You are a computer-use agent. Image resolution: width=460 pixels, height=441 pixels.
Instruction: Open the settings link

* * *

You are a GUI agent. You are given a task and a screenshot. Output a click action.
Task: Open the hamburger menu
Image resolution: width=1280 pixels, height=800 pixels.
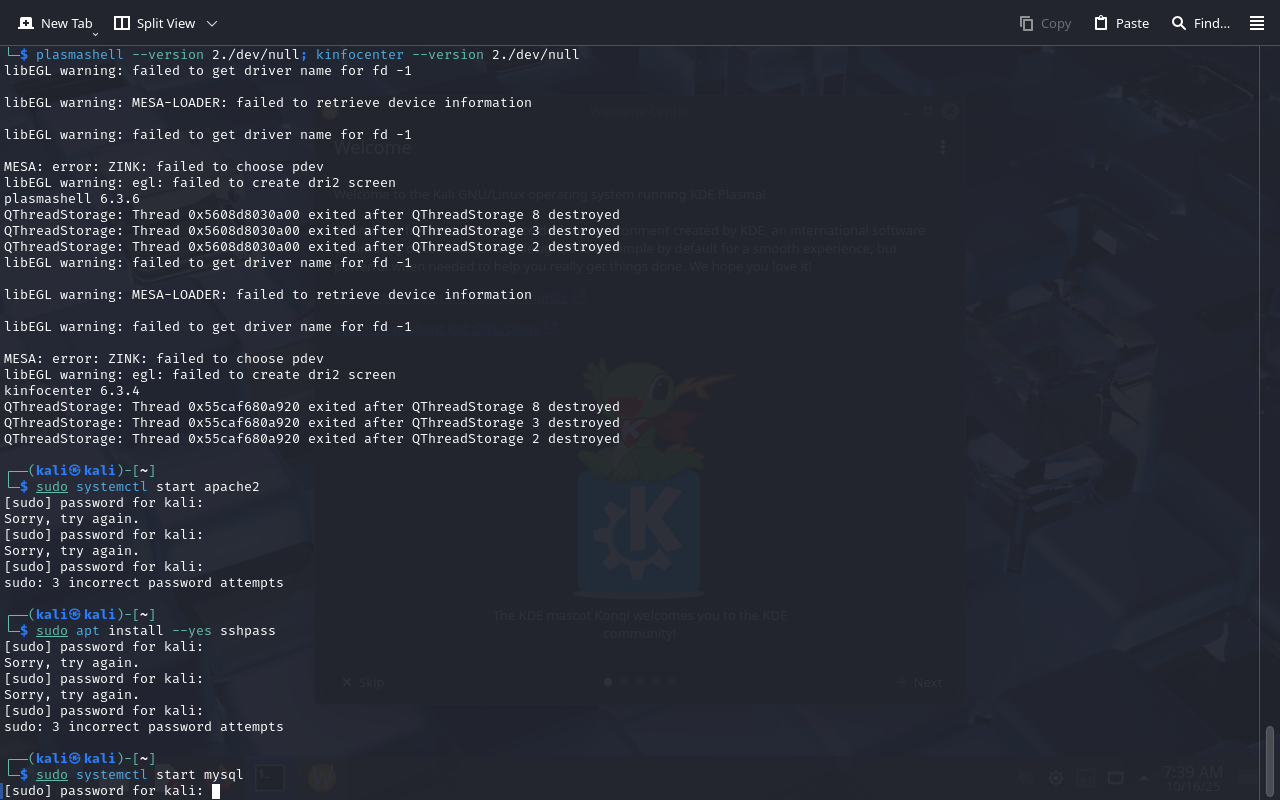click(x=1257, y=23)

* * *

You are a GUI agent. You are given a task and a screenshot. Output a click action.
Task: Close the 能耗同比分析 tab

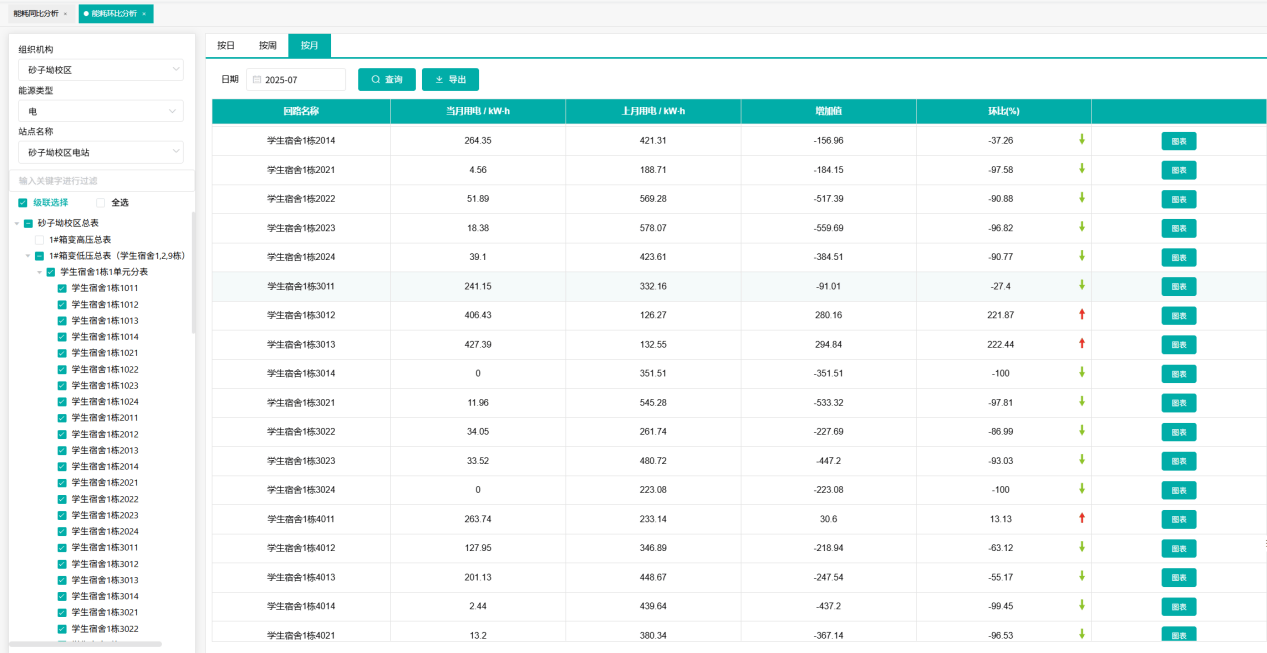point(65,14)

◆ GOAL OF THE EXERCISE
Given the data above, transcribe exactly the lines from the one containing "You are a computer-use" down to the one containing "Instruction: Open the settings link", and no others.

◆ RESPONSE TO THIS EXERCISE
You are a computer-use agent. Image resolution: width=460 pixels, height=441 pixels.
Instruction: Open the settings link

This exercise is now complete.